━━ Data under study ━━
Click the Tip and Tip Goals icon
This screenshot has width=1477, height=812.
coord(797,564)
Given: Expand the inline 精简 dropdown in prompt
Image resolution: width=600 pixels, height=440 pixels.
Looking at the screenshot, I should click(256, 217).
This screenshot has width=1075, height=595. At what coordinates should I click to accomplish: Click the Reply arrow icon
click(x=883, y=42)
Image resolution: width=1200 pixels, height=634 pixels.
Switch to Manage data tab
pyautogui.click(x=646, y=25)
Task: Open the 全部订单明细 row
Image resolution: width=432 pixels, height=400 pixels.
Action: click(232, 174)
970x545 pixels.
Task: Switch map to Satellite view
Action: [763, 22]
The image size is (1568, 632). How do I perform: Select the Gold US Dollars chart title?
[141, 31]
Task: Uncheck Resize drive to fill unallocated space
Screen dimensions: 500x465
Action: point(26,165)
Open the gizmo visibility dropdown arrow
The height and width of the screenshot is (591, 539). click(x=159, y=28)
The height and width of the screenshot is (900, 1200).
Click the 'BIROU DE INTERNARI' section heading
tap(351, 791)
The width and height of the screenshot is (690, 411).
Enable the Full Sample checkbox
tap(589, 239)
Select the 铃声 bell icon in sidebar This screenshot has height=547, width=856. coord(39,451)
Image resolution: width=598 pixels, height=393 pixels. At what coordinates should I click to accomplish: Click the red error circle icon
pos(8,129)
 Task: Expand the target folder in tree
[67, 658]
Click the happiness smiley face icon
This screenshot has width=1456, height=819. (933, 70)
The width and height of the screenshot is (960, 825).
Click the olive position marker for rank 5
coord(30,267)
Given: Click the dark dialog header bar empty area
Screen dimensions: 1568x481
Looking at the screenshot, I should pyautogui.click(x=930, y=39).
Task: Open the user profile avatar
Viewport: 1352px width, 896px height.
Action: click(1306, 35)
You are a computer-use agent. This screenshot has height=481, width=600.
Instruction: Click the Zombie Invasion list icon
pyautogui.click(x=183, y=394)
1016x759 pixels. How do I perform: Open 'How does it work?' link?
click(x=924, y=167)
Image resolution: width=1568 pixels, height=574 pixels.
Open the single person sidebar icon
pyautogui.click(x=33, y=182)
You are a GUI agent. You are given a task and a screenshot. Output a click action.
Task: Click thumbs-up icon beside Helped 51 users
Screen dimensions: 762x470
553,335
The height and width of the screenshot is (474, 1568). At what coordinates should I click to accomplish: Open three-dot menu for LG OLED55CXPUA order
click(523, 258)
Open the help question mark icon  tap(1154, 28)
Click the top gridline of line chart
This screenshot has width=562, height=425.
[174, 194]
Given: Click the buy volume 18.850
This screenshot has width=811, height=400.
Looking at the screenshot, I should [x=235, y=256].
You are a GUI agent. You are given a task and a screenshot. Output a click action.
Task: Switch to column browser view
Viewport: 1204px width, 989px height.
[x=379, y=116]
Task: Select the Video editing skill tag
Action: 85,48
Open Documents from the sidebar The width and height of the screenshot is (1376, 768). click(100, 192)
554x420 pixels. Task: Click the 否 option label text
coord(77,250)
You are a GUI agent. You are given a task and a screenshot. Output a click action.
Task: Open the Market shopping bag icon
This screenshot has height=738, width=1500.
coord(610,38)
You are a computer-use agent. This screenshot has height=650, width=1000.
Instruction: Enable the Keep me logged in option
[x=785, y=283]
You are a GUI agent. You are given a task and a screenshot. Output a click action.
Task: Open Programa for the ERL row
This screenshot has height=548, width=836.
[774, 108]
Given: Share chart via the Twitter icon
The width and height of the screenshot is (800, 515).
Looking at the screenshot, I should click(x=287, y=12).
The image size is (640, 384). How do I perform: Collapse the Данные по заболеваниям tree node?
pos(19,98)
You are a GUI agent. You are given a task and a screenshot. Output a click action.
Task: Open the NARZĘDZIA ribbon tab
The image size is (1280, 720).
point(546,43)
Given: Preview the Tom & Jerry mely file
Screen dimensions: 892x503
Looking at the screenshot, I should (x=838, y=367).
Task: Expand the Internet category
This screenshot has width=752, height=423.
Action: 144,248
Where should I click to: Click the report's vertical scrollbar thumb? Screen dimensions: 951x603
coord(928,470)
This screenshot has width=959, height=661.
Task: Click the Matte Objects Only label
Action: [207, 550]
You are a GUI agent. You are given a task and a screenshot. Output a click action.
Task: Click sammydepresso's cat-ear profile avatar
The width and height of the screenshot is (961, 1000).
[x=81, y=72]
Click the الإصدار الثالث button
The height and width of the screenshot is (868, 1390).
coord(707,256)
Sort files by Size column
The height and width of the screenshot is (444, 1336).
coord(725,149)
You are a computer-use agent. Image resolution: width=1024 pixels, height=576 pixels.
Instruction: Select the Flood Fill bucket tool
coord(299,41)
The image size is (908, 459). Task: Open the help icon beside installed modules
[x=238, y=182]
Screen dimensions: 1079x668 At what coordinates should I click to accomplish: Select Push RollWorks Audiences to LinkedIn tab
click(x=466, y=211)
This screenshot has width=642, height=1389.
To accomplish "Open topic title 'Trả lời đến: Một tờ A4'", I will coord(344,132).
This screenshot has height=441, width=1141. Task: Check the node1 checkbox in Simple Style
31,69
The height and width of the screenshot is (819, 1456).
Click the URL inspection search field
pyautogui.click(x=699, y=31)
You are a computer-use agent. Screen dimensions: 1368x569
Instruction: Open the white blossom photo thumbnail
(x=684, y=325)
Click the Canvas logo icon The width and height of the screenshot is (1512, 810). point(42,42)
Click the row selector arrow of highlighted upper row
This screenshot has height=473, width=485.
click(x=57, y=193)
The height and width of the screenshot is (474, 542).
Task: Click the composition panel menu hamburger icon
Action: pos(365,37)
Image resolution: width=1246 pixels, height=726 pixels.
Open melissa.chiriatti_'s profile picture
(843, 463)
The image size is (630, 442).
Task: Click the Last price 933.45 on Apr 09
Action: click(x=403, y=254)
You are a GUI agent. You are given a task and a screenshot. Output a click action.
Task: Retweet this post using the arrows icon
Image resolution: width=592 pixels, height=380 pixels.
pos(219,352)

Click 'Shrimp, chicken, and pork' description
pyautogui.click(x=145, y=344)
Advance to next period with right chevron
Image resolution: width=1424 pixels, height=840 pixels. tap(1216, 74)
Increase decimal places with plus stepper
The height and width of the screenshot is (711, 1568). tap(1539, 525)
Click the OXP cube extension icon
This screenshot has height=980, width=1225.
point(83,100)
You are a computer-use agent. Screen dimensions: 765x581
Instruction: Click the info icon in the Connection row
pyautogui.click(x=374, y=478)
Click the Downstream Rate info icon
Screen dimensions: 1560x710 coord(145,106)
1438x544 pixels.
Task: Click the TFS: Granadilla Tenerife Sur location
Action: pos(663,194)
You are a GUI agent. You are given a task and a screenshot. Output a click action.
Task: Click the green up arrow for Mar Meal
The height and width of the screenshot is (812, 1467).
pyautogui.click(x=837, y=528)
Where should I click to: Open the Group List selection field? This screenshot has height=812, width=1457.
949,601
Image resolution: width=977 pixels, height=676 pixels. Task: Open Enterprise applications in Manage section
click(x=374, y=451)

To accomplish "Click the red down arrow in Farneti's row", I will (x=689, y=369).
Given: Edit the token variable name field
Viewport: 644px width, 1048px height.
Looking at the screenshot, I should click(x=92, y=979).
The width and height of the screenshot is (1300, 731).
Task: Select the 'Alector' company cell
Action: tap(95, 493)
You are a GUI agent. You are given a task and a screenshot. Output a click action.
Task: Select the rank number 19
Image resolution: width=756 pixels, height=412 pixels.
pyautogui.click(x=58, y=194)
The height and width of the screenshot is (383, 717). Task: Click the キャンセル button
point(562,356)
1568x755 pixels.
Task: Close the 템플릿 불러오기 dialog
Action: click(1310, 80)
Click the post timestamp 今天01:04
━━━
Work instruction:
Take every line above carrying "column" and return it.

Final answer:
Task: Switch to column browser view
Sort files by Size column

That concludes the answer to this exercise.